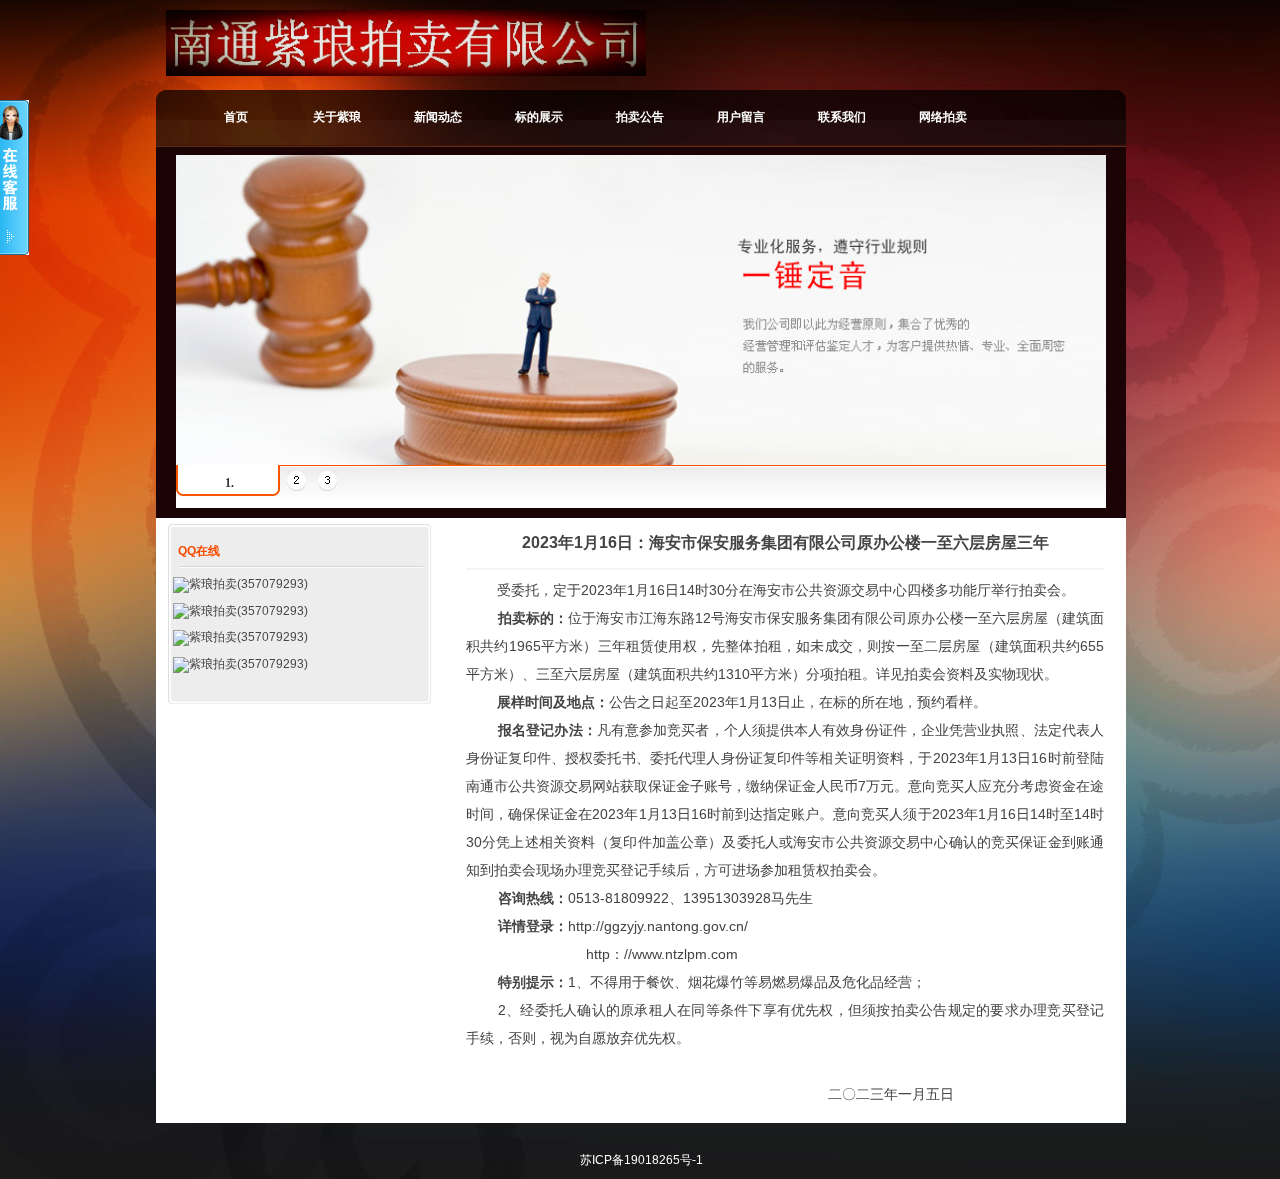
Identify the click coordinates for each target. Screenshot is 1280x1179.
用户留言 (741, 117)
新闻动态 (438, 117)
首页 (236, 117)
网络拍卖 (943, 117)
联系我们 (842, 117)
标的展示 (539, 117)
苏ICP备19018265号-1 (641, 1160)
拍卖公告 (640, 117)
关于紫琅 (337, 117)
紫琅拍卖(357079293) (248, 584)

· · · ·

**The task**. Produce a verbatim copy of every entry, excluding pictures.

**Output**.
Identify the click coordinates for each target. Screenshot is 1280x1179.
用户留言 (741, 117)
新闻动态 (438, 117)
首页 (236, 117)
网络拍卖 (943, 117)
联系我们 (842, 117)
标的展示 (539, 117)
苏ICP备19018265号-1 (641, 1160)
拍卖公告 (640, 117)
关于紫琅 (337, 117)
紫琅拍卖(357079293) (248, 584)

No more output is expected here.